◆ Task brief
Lines holding the string "computer" in the listing below are to be copied.

◆ Input material

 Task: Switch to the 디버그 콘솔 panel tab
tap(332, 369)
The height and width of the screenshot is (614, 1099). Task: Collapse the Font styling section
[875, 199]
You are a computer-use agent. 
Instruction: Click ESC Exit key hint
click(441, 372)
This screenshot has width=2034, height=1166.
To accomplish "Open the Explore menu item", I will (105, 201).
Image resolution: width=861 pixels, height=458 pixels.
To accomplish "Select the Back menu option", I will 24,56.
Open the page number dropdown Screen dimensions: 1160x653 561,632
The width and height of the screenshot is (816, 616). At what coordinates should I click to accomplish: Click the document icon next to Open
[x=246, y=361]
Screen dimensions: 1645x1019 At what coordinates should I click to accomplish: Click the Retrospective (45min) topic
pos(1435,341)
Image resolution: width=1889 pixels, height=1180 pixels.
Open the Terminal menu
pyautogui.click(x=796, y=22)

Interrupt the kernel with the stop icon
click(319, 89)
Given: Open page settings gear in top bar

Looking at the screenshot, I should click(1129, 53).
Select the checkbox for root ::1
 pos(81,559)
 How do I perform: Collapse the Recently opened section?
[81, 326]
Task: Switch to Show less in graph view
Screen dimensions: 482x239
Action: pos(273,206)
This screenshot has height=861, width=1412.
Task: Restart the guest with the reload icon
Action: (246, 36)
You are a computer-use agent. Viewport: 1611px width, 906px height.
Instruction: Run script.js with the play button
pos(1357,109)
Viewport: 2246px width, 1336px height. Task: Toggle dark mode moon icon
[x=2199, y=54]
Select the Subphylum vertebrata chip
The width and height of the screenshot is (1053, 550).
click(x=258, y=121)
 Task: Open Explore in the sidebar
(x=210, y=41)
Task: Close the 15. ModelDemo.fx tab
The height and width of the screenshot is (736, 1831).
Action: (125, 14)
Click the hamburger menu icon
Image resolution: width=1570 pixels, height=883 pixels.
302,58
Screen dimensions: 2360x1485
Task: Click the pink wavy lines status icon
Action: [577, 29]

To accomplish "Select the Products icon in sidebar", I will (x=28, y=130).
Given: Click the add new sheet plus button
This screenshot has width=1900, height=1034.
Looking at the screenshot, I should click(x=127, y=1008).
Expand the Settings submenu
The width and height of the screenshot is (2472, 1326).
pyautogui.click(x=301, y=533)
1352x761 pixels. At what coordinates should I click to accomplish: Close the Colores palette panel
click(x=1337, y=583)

◆ Written response
You are a computer-use agent. 
You are a computer-use agent. Viewport: 1611px width, 906px height.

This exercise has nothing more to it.